[What you need to do] Locate every line in the entries below that contains the string "handle", matching case exactly, and copy each of those lines in full.

[Supplied data]

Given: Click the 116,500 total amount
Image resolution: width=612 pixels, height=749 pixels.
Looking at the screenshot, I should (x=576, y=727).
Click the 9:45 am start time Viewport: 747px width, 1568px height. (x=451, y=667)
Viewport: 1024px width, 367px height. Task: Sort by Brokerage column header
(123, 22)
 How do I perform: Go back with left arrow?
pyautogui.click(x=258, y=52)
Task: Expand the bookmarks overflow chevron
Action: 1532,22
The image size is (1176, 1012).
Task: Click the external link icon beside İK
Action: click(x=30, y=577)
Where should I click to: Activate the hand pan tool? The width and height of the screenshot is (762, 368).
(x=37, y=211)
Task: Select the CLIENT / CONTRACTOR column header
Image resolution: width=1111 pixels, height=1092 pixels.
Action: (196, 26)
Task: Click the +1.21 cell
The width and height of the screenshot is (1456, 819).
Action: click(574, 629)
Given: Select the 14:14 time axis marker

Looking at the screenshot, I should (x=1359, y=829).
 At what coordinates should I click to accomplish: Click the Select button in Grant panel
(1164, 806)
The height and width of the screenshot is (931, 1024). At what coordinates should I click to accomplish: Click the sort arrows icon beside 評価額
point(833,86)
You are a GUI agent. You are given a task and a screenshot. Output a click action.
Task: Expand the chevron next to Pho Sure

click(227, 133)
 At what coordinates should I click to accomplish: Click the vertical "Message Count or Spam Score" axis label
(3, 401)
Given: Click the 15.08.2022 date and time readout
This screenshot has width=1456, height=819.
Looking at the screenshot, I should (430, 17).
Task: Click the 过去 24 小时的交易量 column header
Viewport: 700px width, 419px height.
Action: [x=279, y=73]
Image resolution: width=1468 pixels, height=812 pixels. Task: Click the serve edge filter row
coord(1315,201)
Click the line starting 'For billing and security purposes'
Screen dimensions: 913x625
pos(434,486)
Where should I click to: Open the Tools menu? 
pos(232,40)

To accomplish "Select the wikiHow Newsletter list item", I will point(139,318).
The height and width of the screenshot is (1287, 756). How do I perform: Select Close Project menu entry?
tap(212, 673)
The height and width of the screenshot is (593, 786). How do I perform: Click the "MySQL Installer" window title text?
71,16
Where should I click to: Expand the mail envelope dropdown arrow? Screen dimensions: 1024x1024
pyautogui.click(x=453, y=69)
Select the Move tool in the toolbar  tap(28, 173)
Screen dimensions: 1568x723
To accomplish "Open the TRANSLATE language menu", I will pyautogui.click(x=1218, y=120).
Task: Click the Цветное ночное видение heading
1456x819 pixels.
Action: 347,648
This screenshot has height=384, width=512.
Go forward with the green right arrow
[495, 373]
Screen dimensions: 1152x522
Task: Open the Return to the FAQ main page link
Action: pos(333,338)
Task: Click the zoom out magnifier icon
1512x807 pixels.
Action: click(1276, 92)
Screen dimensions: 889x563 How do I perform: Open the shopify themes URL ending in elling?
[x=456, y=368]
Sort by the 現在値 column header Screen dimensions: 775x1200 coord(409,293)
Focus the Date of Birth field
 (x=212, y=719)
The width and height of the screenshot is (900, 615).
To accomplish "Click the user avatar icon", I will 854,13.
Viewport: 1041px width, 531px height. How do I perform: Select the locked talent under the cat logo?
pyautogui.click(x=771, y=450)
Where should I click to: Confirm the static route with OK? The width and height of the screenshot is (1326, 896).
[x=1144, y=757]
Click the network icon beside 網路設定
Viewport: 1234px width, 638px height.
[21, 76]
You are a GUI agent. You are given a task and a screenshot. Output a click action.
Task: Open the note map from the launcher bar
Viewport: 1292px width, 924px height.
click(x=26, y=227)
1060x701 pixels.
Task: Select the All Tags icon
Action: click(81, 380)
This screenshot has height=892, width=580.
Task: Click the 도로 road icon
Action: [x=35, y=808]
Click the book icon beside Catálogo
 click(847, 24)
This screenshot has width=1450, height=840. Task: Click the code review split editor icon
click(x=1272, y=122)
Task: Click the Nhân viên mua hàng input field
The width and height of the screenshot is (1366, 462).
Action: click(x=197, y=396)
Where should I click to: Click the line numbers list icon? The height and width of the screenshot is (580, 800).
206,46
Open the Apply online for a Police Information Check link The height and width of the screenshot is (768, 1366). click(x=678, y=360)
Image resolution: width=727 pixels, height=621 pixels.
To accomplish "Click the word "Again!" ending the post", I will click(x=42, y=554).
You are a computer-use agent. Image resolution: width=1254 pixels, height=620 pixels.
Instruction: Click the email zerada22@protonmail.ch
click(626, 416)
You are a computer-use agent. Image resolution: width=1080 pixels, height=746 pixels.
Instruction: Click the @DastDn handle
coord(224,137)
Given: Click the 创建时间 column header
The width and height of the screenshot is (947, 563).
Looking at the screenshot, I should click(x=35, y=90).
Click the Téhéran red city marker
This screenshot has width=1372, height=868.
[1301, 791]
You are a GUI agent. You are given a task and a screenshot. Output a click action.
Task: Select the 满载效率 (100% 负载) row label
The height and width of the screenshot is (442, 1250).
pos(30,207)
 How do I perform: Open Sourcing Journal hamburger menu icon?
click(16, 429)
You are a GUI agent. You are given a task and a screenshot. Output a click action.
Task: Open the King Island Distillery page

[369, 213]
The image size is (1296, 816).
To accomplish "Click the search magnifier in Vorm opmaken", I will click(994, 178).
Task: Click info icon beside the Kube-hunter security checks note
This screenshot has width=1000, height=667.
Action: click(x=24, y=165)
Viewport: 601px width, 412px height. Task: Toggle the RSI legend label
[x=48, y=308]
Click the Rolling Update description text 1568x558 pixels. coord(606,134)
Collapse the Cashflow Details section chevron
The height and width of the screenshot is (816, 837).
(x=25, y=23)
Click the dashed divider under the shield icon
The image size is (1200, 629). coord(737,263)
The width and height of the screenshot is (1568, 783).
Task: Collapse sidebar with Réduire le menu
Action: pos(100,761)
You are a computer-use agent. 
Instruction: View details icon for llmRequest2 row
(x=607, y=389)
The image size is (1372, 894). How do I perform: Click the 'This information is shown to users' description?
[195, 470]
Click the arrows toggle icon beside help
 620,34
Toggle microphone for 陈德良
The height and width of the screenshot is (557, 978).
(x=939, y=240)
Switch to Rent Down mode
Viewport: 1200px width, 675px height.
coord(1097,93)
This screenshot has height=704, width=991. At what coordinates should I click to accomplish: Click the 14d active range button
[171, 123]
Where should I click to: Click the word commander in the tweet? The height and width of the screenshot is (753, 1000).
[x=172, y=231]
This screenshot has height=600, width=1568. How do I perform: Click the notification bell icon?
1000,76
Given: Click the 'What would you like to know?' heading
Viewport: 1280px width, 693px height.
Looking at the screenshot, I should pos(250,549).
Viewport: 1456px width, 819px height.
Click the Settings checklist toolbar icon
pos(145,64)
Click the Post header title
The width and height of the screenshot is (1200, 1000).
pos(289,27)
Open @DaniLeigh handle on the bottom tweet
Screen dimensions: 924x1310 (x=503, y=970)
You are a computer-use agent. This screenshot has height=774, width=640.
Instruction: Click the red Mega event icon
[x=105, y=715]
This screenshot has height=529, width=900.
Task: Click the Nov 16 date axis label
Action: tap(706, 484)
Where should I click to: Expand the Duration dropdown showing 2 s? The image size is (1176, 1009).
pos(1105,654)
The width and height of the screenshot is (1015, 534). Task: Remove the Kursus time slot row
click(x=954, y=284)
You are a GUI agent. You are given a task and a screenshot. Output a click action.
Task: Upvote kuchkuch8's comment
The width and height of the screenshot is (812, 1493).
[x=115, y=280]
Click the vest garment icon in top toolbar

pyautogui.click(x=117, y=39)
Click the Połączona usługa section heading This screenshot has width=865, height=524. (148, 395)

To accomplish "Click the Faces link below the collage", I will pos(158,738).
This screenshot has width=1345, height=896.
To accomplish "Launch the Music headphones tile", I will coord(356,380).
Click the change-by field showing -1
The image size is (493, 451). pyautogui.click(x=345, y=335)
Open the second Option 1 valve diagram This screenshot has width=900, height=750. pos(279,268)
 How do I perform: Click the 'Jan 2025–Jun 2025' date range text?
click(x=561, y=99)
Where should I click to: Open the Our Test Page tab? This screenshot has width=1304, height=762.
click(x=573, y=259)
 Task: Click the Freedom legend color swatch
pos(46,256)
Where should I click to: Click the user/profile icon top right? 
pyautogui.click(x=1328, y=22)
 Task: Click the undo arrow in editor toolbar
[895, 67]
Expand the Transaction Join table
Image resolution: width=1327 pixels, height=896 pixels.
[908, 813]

[Exercise result]
Instruction: Click the @DastDn handle
Open @DaniLeigh handle on the bottom tweet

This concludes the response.